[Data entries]
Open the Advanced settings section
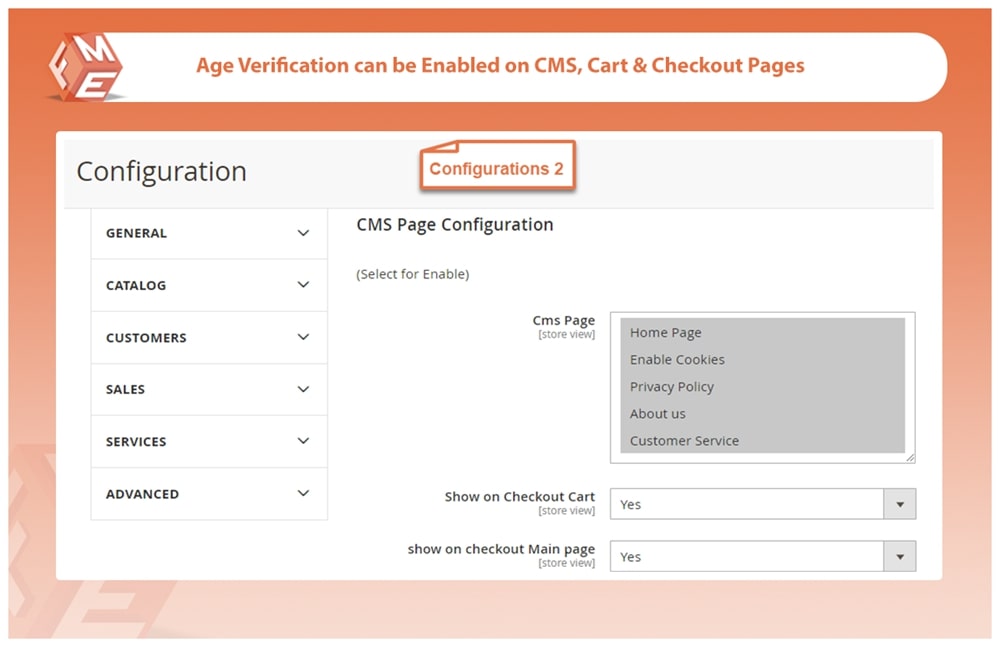The image size is (1000, 647). coord(208,493)
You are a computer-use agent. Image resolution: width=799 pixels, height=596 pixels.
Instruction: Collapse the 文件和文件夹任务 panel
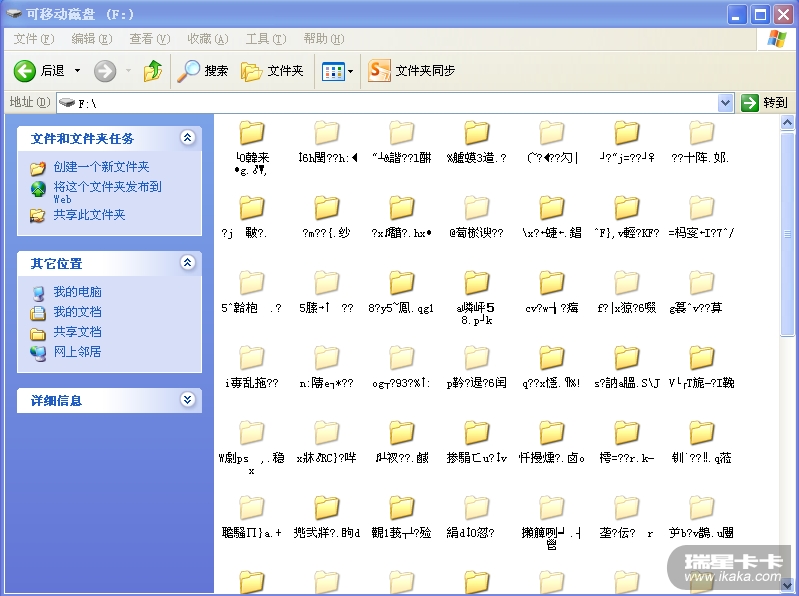(187, 138)
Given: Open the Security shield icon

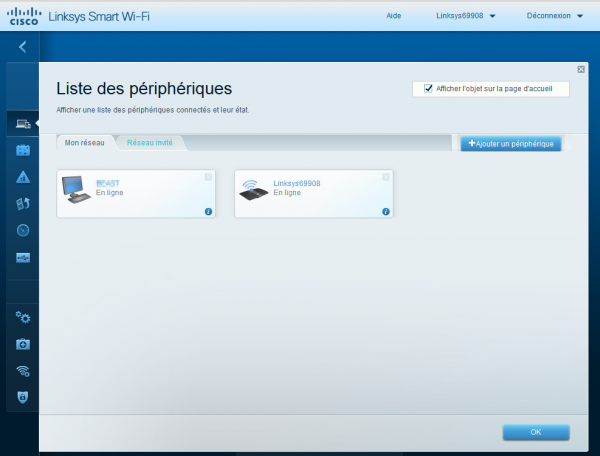Looking at the screenshot, I should tap(22, 397).
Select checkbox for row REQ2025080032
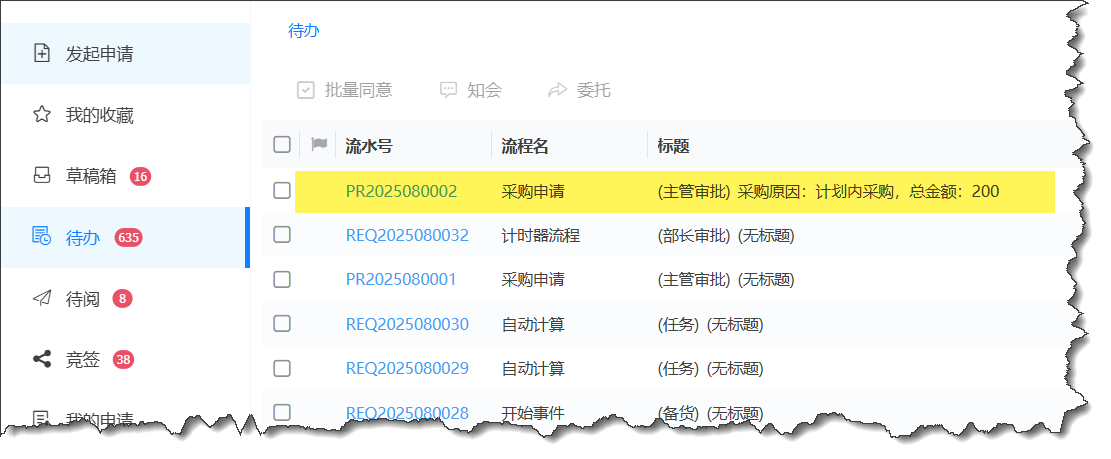Screen dimensions: 1111x459 pos(282,235)
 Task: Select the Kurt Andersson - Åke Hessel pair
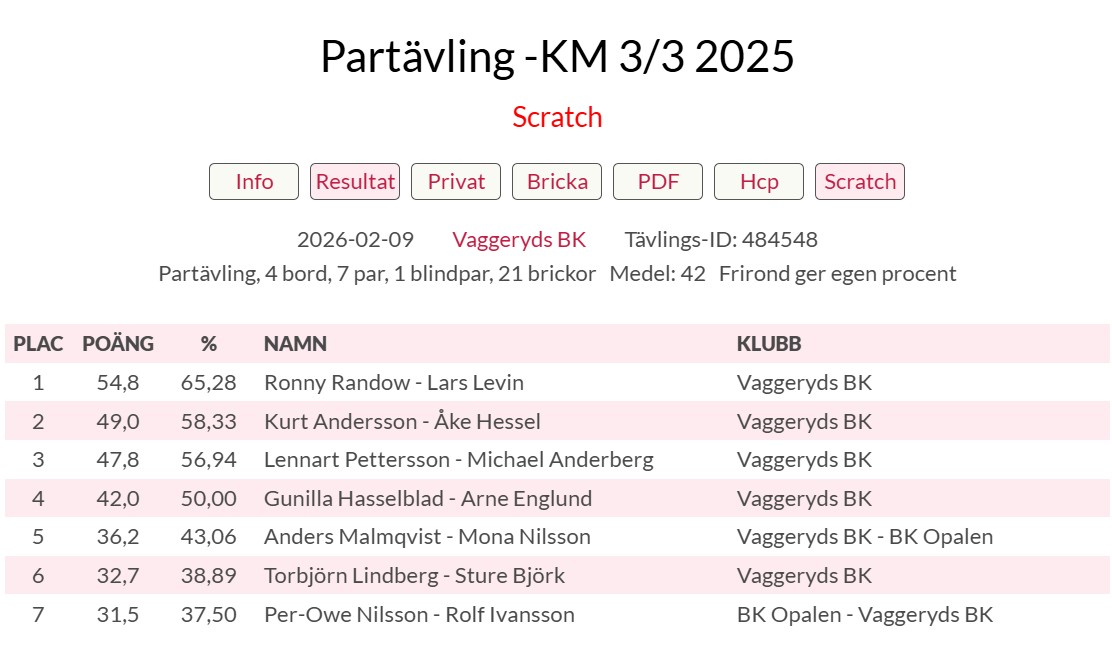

> How to complete this task
Exactness is what counts here: copy each entry as given and omit its pictures.

> Solution to this problem
Open the Advanced settings section
The image size is (1000, 647). coord(208,493)
You are a computer-use agent. Image resolution: width=799 pixels, height=596 pixels.
Instruction: Collapse the 文件和文件夹任务 panel
(187, 138)
Given: Open the Security shield icon

Looking at the screenshot, I should tap(22, 397).
Select checkbox for row REQ2025080032
Screen dimensions: 1111x459 pos(282,235)
 Task: Select the Kurt Andersson - Åke Hessel pair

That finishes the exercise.